Ta strona została uwierzytelniona.
IX.
NARESZCIE — ZŁOŻYLI WIZYTĘ.

Raz... (było to po Bożem Narodzeniu) około dwunastej z rana, służący Jan wezwał pannę Brzeską i panienki do salonu.
Poszły. Madzia, chwilę zatrzymawszy się we drzwiach, spostrzegła w lustrze dwie zakonnice, w granatowych sukniach i białych kapeluszach, jak wielkie motyle. Był to widok tak niezwykły w salonie, że Madzia przestraszyła się.
— Moje córki... panna Brzeska, przyjaciółka panny Solskiej — rzekła pani Korkowiczowa do zakonnic.
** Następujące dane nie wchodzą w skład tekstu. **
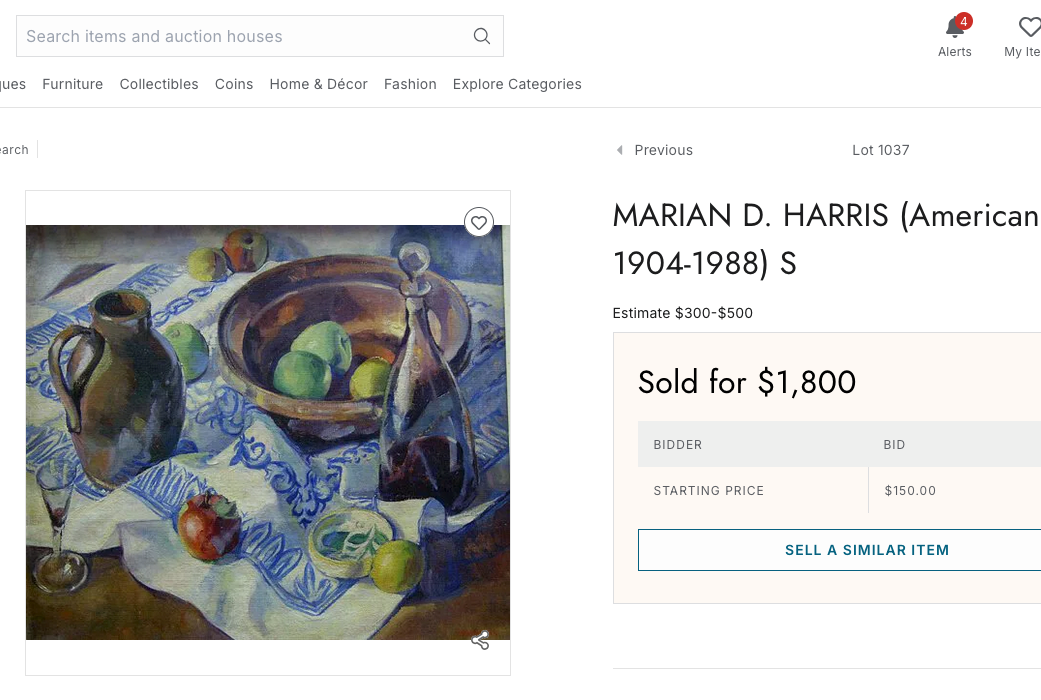
Task: Enlarge the still life painting image
Action: click(x=268, y=430)
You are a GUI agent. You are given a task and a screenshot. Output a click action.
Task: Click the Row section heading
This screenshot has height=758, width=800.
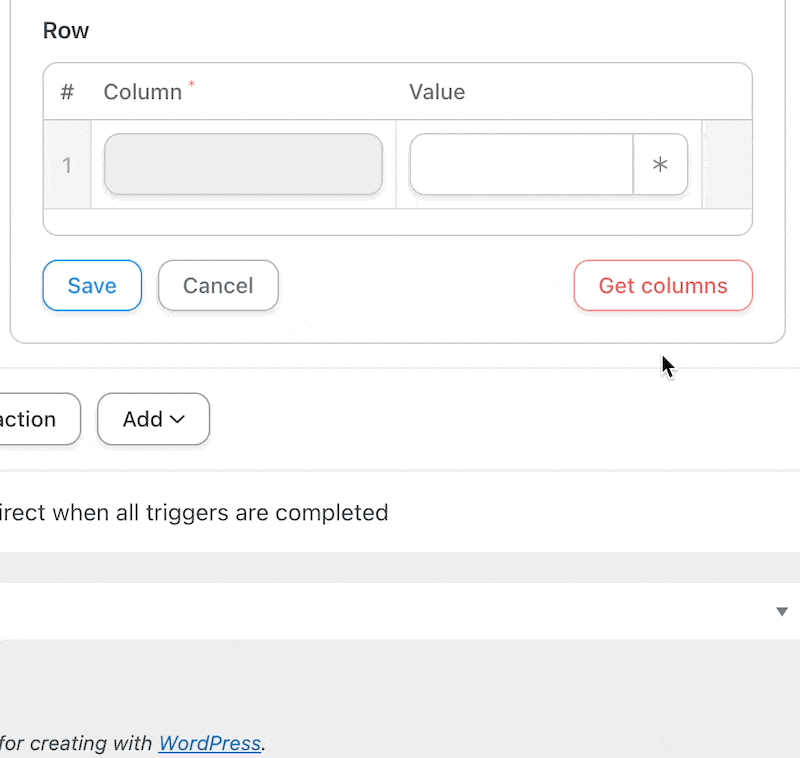(x=65, y=31)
Nastąpiły ukłony; panienki ucałowały ręce obu zakonnicom; Madzia usiadła przy młodszej z nich i, w lustrze naprzeciw kanapy, znowu zobaczyła ich odbicie i — znowu drgnęła, nie wiedząc dlaczego?
— Dobrodziejki — rzekła uroczyście pani Korkowiczowa — jadąc do naszego szpitala w Korkowie, były łaskawe odwiedzić nas...
— Ażeby podziękować państwu za ich hojne dary na szpital — wtrąciła starsza zakonnica. — Bardzo przydał się, bo panuje tyfus w okolicy...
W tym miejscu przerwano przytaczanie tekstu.